**Quoted text**
Joe Leon

The Dig

October 18, 2024

Secret Scanning Encoded and Archived Data

Secret Scanning Encoded and Archived Data

Joe Leon

October 18, 2024

Tl;dr TruffleHog automagically scans for secrets in several different encoded string formats (eg. Base64) and archived file types (eg. zip). 

Is this string a secret?


YXdzX2FjY2Vzc19rZXlfaWQgPSBBS0lBMlVDM0JTWE1JWUVHSUVPRiBhd3Nfc2VjcmV0X2FjY2Vzc19rZXkgPSBWRUpDY2R0WS9sUGR2WmdWbnJqV1UxT3VzT1BKcEVPdkZtV1dycUJkCg

I know. You’re frustrated. You have to open up an online Base64 decoder or remember the command line argument to decode it. I’ll save you the trouble. Yes. Yes it is. 

And as much as we’d love to just pretend secrets are never encoded, and are never buried in compressed and archived files, the reality is we find lots of secrets this way.

Consider your typical AWS access key. It starts with the prefix AKIA. 



Base64 encoding AKIA outputs a string starting with QUtJQ

A simple code search on GitHub for QUtJQ returns over 4,000 results!



While most are invalid AWS keys, there are plenty of live ones. 

Fun Fact: GitHub’s Advanced Secret Scanner prevents users from committing AWS keys to public repositories, but not if they are base64 encoded.

To help our enterprise clients and open-source community members, our engineering team has dedicated considerable effort in developing efficient ways to scan strings and files for secrets in various obfuscated formats.

In this post, we’ll break down all of the different encoded and archived data formats that TruffleHog supports and provide examples for you to test TruffleHog’s secret detection yourself.

Encoded Data

TruffleHog currently scans for secrets in 4 different types of encoded strings: UTF-8, UTF-16, Base64 and Escaped Unicode.


Source: https://github.com/trufflesecurity/trufflehog/blob/main/pkg/decoders/decoders.go

UTF-8

UTF-8 is the de facto standard for text encoding. Most of the secrets TruffleHog finds are simple UTF-8 encoded strings.

**Directions**
- 1) Return, word for word, the passage of the TruffleHog secret-scanning post that opens with the words containing "Fun Fact: GitHub’s" and closes with "secret detection yourself.".
- 2) Write the next part of the TruffleHog secret-scanning post, starting right after its final sentence.
This listing was taken from a source unrelated to the TruffleHog secret-scanning post.

Stored data entries:
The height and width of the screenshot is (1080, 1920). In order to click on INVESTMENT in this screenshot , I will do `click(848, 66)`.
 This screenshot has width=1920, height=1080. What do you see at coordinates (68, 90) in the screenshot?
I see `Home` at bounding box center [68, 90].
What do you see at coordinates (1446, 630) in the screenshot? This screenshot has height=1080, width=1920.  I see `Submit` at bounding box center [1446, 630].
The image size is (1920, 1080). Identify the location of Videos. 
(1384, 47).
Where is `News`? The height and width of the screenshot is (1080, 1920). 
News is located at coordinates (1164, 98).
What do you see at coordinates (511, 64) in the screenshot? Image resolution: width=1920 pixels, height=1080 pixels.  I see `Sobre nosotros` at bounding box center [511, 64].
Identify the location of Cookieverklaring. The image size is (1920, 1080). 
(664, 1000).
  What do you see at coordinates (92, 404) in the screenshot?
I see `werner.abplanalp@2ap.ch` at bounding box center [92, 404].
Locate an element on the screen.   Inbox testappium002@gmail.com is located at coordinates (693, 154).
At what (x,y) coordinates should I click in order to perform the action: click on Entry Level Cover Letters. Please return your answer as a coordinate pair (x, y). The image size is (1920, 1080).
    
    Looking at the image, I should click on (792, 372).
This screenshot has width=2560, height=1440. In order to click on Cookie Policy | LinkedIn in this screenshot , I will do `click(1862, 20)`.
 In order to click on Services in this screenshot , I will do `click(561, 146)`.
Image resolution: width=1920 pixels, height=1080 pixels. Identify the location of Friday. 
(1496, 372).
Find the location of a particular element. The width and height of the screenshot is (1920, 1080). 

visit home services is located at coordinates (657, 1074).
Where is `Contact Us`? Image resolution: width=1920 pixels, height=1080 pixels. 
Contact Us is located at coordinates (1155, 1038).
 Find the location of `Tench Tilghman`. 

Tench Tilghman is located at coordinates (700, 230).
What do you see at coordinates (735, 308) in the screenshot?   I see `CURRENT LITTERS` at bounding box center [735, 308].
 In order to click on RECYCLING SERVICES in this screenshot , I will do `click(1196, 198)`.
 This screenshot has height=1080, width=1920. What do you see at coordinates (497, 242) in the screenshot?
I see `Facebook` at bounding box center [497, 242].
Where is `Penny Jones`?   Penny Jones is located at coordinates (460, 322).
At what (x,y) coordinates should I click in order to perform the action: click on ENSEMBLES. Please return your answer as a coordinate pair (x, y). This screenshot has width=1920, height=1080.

**Task-by-task outputs**
- 1)
Fun Fact: GitHub’s Advanced Secret Scanner prevents users from committing AWS keys to public repositories, but not if they are base64 encoded.

To help our enterprise clients and open-source community members, our engineering team has dedicated considerable effort in developing efficient ways to scan strings and files for secrets in various obfuscated formats.

In this post, we’ll break down all of the different encoded and archived data formats that TruffleHog supports and provide examples for you to test TruffleHog’s secret detection yourself.

- 2)
echo "aws_access_key_id = AKIA2UC3BSXMIYEGIEOF aws_secret_access_key = VEJCcdtY/lPdvZgVnrjWU1OusOPJpEOvFmWWrqBd" > utf8.txt 
trufflehog filesystem utf8.txt

UTF-16

UTF-16 is another widely used encoding standard, especially for handling text in systems that require two-byte characters. It’s common in Windows environments and often used for international text. Secrets can easily end up encoded in UTF-16, especially when they’re part of applications supporting multi-language content. TruffleHog automatically scans for secrets within UTF-16 encoded files, whether little-endian or big-endian.


echo -n "aws_access_key_id = AKIA2UC3BSXMIYEGIEOF aws_secret_access_key = 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" | iconv -f UTF-8 -t UTF-16LE > utf16.txt
trufflehog filesystem utf16.txt

Base64

TruffleHog’s Base64 decoder is pretty cool. When analyzing a string of data, it looks for all substrings that look like base64 code and then attempts to decode them one-by-one. If it finds a valid decoded string, it’ll then search for secrets in that decoded string. See the code for yourself here.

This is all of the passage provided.